Jane, que tiene 18 años pero aparenta 50 (unos 50 extraordinariamente duros y rigurosamente prácticos) se ocupa de su familia desde que tenía 11, sólo con los ingresos de su negocio de tomates. Puede que otros huérfanos se hayan beneficiado de la ayuda de una ONG, pero los auxilios externos, hasta ahora, han dejado de lado a los Murekatete. ¿Cómo es un día típico de Jane?
'Voy andando al mercado central a las seis en punto. El transporte es demasiado caro. En total, son dos horas. Una para ir a comprar los tomates, y otra para volver. Luego me coloco en una esquina de la calle y los vendo. Llevo siete años haciendo eso todos los días'.
¿Y la escuela? 'Fui al colegio hasta los 15 años, pero entonces tuve que dejarlo. Me era imposible ocuparme del negocio además de lavar la ropa y hacer la comida. Ahora, lo que estamos intentando es ahorrar un poco de dinero y comprar láminas de plástico para nuestra casa. Para ponerle un tejado. Entonces quizá podamos irnos de la habitación en la que estamos y volvernos a instalar allí, por fin'.

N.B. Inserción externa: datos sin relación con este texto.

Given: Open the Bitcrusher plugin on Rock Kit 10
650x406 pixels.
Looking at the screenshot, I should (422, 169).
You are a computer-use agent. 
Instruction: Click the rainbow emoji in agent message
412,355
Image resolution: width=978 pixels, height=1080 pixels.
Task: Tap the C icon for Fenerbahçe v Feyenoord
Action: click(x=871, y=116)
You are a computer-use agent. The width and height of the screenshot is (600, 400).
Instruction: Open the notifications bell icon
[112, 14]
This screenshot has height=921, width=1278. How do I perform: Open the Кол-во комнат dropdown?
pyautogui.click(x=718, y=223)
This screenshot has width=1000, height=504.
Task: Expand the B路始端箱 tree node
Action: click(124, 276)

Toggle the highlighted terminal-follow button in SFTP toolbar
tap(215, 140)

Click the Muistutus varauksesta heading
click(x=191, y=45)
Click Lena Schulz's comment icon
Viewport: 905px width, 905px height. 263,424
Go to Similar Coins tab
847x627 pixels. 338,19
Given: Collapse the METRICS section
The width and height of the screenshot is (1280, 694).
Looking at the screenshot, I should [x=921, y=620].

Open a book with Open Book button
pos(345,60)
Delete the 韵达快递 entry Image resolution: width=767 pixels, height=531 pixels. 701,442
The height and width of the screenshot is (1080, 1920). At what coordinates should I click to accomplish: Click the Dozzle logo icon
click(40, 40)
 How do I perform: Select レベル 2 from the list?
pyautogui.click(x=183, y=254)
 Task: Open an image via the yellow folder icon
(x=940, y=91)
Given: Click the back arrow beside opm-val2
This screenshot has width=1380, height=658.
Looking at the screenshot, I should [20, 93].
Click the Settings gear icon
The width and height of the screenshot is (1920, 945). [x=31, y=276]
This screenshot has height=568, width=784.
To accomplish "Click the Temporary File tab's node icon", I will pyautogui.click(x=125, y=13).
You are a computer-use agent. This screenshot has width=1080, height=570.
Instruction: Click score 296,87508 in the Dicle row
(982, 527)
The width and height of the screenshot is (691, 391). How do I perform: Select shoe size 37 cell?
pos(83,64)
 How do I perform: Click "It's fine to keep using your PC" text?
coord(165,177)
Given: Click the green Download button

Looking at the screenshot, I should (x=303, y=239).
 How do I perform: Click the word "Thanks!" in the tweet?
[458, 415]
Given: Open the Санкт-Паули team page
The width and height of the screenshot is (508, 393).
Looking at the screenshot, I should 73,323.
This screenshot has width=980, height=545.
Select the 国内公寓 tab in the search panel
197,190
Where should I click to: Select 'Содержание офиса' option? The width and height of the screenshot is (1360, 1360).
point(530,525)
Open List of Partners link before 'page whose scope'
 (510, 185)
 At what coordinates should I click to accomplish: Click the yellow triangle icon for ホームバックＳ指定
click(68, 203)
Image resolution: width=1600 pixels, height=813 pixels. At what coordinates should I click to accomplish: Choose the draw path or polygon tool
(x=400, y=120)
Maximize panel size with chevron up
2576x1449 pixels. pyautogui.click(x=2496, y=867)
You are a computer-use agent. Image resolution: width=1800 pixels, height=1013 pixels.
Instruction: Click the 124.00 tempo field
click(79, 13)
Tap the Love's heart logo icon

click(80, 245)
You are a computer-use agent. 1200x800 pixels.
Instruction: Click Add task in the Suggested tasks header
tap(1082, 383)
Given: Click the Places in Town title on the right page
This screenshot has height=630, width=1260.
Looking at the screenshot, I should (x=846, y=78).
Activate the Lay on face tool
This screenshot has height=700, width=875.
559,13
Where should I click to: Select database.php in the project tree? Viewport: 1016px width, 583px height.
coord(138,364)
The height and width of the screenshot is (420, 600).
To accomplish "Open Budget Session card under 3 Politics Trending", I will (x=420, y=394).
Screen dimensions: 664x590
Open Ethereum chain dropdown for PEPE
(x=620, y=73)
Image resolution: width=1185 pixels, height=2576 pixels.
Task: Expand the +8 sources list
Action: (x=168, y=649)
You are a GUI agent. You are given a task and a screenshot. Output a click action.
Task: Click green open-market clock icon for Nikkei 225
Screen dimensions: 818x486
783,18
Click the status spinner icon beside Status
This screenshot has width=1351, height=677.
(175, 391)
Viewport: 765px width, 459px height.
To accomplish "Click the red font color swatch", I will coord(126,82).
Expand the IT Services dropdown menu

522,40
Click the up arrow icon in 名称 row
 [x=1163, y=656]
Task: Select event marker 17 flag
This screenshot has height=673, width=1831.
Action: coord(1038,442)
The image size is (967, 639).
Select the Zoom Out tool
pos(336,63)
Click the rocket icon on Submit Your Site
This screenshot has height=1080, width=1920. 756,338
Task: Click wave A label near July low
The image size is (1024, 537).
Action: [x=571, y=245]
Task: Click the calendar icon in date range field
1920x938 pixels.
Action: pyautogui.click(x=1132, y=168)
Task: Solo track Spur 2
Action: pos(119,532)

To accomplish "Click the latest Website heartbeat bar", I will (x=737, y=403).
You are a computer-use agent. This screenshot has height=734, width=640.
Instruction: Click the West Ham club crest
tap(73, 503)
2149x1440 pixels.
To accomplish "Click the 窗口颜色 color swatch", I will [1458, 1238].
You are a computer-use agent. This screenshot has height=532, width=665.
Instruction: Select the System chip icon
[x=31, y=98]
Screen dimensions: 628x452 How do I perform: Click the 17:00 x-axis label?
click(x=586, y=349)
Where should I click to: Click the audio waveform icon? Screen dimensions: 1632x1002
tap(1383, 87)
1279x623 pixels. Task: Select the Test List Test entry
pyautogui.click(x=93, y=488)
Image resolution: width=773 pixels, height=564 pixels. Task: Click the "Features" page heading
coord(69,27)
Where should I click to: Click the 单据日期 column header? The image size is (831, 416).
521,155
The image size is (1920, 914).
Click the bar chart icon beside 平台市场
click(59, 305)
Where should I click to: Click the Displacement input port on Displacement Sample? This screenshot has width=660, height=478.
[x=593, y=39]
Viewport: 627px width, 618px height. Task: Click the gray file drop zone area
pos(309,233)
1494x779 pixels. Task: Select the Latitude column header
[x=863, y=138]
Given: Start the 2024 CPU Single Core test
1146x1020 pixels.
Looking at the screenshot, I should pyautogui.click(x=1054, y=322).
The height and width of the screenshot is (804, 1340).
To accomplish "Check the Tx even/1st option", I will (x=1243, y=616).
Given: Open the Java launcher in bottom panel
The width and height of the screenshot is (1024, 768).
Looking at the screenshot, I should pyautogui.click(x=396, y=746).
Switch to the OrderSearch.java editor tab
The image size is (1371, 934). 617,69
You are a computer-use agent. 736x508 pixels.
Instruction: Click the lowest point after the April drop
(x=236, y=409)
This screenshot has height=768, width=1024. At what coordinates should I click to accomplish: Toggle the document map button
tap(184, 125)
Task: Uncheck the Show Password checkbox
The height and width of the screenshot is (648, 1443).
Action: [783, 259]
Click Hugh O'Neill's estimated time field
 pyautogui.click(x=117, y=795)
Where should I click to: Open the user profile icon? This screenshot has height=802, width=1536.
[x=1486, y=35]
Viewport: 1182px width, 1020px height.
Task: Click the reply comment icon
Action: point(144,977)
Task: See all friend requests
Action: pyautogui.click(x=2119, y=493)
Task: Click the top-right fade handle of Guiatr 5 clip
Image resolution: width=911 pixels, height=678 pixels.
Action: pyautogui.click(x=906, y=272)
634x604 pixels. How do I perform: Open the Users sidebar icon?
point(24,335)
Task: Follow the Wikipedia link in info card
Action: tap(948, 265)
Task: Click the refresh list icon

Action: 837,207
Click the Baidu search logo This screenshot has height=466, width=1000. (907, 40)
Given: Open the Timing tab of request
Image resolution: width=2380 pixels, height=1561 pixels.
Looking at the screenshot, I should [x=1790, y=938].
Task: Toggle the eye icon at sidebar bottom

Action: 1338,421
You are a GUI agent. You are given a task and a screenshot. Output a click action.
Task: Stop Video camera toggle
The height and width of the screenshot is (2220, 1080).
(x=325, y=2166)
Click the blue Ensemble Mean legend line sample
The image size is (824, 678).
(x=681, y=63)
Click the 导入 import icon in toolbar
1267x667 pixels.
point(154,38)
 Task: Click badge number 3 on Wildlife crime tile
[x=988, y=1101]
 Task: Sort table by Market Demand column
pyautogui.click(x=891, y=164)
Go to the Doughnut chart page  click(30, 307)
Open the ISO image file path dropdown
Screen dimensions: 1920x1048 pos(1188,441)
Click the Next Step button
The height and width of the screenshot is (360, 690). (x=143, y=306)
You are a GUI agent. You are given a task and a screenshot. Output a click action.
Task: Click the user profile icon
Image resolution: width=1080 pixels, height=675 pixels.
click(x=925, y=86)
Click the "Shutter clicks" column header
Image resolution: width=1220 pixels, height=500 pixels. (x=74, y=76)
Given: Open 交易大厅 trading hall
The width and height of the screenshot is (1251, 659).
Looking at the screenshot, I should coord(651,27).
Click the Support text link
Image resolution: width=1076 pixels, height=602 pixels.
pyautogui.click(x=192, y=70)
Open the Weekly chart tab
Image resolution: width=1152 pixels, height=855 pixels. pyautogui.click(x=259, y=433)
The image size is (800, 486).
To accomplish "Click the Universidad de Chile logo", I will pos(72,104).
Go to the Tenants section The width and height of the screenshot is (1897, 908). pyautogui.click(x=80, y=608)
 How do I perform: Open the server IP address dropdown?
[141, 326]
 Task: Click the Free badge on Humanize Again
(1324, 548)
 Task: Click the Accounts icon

¿Qué ocurre con la disciplina de los pequeños? ¿Se ha tenido que ocupar de ella?
'Desde el principio, he intentado decirles que la educación es importante para su futuro, porque lo que pasó, pasó, y ahora hay que pensar en el futuro. Y cuando digo esto, tengo que decirlo con voz tranquila. Debo estar tranquila'.
Jane tiene una tranquilidad extraordinaria. Habla con una voz monótona y unos ojos que apenas parecen parpadear. No derrama ninguna lágrima. Como si una parte de ella, una parte que en otras personas es blanda, se hubiera vuelto de piedra. En el transcurso de una conversación entrecortada, sólo hay una ocasión en la que se agrieta su armadura. Sólo un segundo en el que una sombra le cubre el rostro, una nota sutil de amargura penetra en su voz, cuando deja el relato de los hechos para contar, sin que se lo pregunte, que su familia de huérfanos nunca pudo llorar a sus padres. 'Nunca los enterramos', se lamenta. 'Nunca pudimos enterrarlos'.
Cuando Jane explica que a sus hermanos les dice que piensen en el futuro, está siguiendo el consejo de Jean D'Amour, cuyo aire melancólico ofrece una mínima idea de los impensables sufrimientos que ha padecido, la ira y el odio que ha tenido que aprender a reprimir. 'La única esperanza que tenemos', afirma, recurriendo a la parte racional de su cerebro, 'es no obsesionarnos con el pasado, porque eso no servirá para nada, nos volverá locos. La única esperanza es mirar hacia el futuro, ver qué podemos hacer para salir de esta situación'. Ni siquiera han empezado a asomar. Todavía faltan ocho días para que finalice el mes de abril y ahí siguen, en las profundidades de su Edén infernal.